[Requirements]: Lay out every line of the rows below as a JSON list of strings, one string per line, with blank lines left out.

+---+

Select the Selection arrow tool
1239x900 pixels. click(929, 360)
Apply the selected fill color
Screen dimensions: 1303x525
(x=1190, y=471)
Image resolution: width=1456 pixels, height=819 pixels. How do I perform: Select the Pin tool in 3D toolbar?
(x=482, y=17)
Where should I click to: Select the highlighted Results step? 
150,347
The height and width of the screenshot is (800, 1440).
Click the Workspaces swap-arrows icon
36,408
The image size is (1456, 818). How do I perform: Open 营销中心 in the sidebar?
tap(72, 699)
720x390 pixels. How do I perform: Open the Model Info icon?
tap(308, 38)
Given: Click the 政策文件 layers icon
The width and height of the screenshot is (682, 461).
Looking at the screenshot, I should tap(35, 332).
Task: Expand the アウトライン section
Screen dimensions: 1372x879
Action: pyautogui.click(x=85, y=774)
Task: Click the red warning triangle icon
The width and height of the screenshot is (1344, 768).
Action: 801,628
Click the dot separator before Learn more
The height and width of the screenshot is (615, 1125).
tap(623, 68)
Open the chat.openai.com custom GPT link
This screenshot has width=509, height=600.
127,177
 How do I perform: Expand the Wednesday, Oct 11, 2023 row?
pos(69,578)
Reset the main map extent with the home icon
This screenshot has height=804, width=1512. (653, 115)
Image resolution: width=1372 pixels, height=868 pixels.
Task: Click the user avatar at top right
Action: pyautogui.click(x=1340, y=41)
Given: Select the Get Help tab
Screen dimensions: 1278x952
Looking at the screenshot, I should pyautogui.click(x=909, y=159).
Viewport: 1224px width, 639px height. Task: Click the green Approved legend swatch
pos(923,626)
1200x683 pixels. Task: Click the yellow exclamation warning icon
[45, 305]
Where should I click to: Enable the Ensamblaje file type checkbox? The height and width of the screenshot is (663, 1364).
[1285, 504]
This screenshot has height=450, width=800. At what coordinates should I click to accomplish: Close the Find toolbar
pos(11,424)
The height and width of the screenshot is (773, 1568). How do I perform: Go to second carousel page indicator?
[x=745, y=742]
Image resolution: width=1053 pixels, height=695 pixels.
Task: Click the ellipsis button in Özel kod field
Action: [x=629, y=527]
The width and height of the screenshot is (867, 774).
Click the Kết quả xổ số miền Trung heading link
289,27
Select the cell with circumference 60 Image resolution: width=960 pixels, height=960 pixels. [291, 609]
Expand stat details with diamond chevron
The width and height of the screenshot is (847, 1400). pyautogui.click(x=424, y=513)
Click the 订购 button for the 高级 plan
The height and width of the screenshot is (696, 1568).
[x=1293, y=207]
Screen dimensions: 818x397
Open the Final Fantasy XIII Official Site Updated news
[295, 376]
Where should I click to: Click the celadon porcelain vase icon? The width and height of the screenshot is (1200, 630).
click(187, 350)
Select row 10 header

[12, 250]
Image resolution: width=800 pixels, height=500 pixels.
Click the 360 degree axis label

+---+

[Result of this task]:
[
  "Select the Selection arrow tool",
  "1239x900 pixels. click(929, 360)",
  "Apply the selected fill color",
  "Screen dimensions: 1303x525",
  "(x=1190, y=471)",
  "Image resolution: width=1456 pixels, height=819 pixels. How do I perform: Select the Pin tool in 3D toolbar?",
  "(x=482, y=17)",
  "Where should I click to: Select the highlighted Results step? ",
  "150,347",
  "The height and width of the screenshot is (800, 1440).",
  "Click the Workspaces swap-arrows icon",
  "36,408",
  "The image size is (1456, 818). How do I perform: Open 营销中心 in the sidebar?",
  "tap(72, 699)",
  "720x390 pixels. How do I perform: Open the Model Info icon?",
  "tap(308, 38)",
  "Given: Click the 政策文件 layers icon",
  "The width and height of the screenshot is (682, 461).",
  "Looking at the screenshot, I should tap(35, 332).",
  "Task: Expand the アウトライン section",
  "Screen dimensions: 1372x879",
  "Action: pyautogui.click(x=85, y=774)",
  "Task: Click the red warning triangle icon",
  "The width and height of the screenshot is (1344, 768).",
  "Action: 801,628",
  "Click the dot separator before Learn more",
  "The height and width of the screenshot is (615, 1125).",
  "tap(623, 68)",
  "Open the chat.openai.com custom GPT link",
  "This screenshot has width=509, height=600.",
  "127,177",
  " How do I perform: Expand the Wednesday, Oct 11, 2023 row?",
  "pos(69,578)",
  "Reset the main map extent with the home icon",
  "This screenshot has height=804, width=1512. (653, 115)",
  "Image resolution: width=1372 pixels, height=868 pixels.",
  "Task: Click the user avatar at top right",
  "Action: pyautogui.click(x=1340, y=41)",
  "Given: Select the Get Help tab",
  "Screen dimensions: 1278x952",
  "Looking at the screenshot, I should pyautogui.click(x=909, y=159).",
  "Viewport: 1224px width, 639px height. Task: Click the green Approved legend swatch",
  "pos(923,626)",
  "1200x683 pixels. Task: Click the yellow exclamation warning icon",
  "[45, 305]",
  "Where should I click to: Enable the Ensamblaje file type checkbox? The height and width of the screenshot is (663, 1364).",
  "[1285, 504]",
  "This screenshot has height=450, width=800. At what coordinates should I click to accomplish: Close the Find toolbar",
  "pos(11,424)",
  "The height and width of the screenshot is (773, 1568). How do I perform: Go to second carousel page indicator?",
  "[x=745, y=742]",
  "Image resolution: width=1053 pixels, height=695 pixels.",
  "Task: Click the ellipsis button in Özel kod field",
  "Action: [x=629, y=527]",
  "The width and height of the screenshot is (867, 774).",
  "Click the Kết quả xổ số miền Trung heading link",
  "289,27",
  "Select the cell with circumference 60 Image resolution: width=960 pixels, height=960 pixels. [291, 609]",
  "Expand stat details with diamond chevron",
  "The width and height of the screenshot is (847, 1400). pyautogui.click(x=424, y=513)",
  "Click the 订购 button for the 高级 plan",
  "The height and width of the screenshot is (696, 1568).",
  "[x=1293, y=207]",
  "Screen dimensions: 818x397",
  "Open the Final Fantasy XIII Official Site Updated news",
  "[295, 376]",
  "Where should I click to: Click the celadon porcelain vase icon? The width and height of the screenshot is (1200, 630).",
  "click(187, 350)",
  "Select row 10 header",
  "[12, 250]",
  "Image resolution: width=800 pixels, height=500 pixels.",
  "Click the 360 degree axis label"
]